Voilà donc pour l’offre, passons à la demande. Elle est – de l’avis des professionnels – tirée par trois facteurs : une génération de retraités qui – encouragés par les promesses fiscales des lois Robien et Scellier – investissent massivement dans la pierre, des dispositifs d’aide à l’accession à la propriété – comme le prêt à taux zéro et le Prêt Paris Logement – qui apportent leurs lots de primo accédants et enfin et surtout, des taux d’intérêt historiquement bas qui décuplent la capacité de financement des acheteurs. Rappelons, à toutes fins utiles, que si les taux sont si bas ce n’est pas que les banques soient subitement devenues des entreprises philanthropiques mais parce que la BCE a fait en sorte qu’il en soit ainsi –on appelle ça une « politique monétaire accommodante ».

Une situation paradoxale

Résumons donc : nos politiciens ont créé une rareté artificielle sur le marché immobilier parisien, ont multiplié les dispositifs destinés à accroître la demande et maintenant ils s’étonnent de voir les prix monter. On pourrait raisonnablement penser que nos gouvernants s’arrêteraient là. Mais non : voilà qu’on entend reparler d’encadrement du prix des loyers par la loi, mesure maintes fois essayée et qui a toujours fini en catastrophe. En temps de crise, les imbécilités économiques se multiplient comme des lapins.
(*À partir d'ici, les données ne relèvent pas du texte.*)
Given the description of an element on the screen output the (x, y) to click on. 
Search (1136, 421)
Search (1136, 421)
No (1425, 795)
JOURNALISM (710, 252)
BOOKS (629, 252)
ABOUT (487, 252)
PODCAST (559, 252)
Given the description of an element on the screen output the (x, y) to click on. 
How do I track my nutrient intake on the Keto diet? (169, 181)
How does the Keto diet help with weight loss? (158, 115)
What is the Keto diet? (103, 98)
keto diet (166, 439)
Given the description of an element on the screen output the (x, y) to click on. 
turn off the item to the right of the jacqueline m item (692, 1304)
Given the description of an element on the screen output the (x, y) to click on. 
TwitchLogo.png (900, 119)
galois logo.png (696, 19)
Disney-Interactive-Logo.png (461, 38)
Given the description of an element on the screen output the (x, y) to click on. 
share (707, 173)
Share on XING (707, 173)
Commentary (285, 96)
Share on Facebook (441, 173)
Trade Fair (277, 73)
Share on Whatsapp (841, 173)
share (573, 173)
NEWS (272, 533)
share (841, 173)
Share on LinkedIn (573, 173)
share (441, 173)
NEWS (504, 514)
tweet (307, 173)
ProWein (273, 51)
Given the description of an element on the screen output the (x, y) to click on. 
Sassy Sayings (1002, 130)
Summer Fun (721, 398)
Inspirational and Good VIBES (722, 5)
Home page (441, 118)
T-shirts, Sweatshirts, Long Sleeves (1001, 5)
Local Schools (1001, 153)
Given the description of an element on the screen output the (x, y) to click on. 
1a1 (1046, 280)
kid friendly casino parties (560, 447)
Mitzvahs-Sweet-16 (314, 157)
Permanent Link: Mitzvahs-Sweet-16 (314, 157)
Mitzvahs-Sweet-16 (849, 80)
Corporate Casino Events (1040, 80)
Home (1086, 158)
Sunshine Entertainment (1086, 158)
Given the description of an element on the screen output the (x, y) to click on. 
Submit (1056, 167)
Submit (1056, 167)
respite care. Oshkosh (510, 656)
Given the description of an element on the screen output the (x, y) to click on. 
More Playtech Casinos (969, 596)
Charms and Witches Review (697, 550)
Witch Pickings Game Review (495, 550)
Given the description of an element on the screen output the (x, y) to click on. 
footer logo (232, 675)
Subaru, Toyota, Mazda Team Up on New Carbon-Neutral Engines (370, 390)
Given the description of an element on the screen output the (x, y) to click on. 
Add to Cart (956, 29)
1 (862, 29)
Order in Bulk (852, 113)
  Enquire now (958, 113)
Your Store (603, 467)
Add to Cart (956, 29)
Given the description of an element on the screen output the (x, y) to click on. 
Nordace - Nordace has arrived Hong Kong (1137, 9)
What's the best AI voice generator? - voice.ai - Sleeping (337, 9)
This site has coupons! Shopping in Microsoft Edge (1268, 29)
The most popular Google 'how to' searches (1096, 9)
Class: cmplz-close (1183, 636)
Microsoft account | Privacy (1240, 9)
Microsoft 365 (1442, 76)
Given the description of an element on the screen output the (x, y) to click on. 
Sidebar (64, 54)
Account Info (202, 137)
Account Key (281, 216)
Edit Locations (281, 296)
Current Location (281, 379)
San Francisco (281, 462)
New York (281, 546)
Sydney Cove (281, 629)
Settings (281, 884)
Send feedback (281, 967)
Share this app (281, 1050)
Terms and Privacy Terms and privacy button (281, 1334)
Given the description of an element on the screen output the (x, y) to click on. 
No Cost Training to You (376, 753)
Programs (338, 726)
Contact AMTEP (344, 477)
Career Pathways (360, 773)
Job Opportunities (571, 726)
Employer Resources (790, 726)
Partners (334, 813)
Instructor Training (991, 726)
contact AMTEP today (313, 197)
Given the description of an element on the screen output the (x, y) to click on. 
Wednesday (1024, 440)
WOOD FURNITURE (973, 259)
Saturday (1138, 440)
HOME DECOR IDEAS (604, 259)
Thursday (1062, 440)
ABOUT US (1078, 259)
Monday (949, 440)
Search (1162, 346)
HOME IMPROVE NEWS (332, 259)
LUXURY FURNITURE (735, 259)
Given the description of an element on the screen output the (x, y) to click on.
Voilà donc où nous en sommes : il y a bien une bulle immobilière mais cette bulle n’a rien à voir avec un prétendu dysfonctionnement du marché ; au contraire, le marché fonctionne très bien et réagit tout à fait logiquement aux impulsions politiques décrites ci-dessus (encore des « effets inattendus ») à tel point que si la BCE décide de faire remonter les taux, elle sait parfaitement qu’elle risque de provoquer un krach immobilier. Une politique monétaire trop laxiste ne risque pas seulement de créer de l’inflation mais peu aussi de créer des bulles et la petite expérience menée par la Fed entre 2004 et 2007 a démontré que dégonfler une bulle en faisant remonter les taux peut s’avérer extrêmement acrobatique. C’est là tout le dilemme : la BCE devra, tôt ou tard durcir sa politique monétaire et elle sait que, ce faisant, elle risque de provoquer une nouvelle crise immobilière... et les désagréments qui vont avec.

Vous n’aimeriez pas être à la place du successeur de Jean-Claude Trichetmais ne vous réjouissez pas trop vite, la vôtre n’est pas nécessairement beaucoup plus confortable.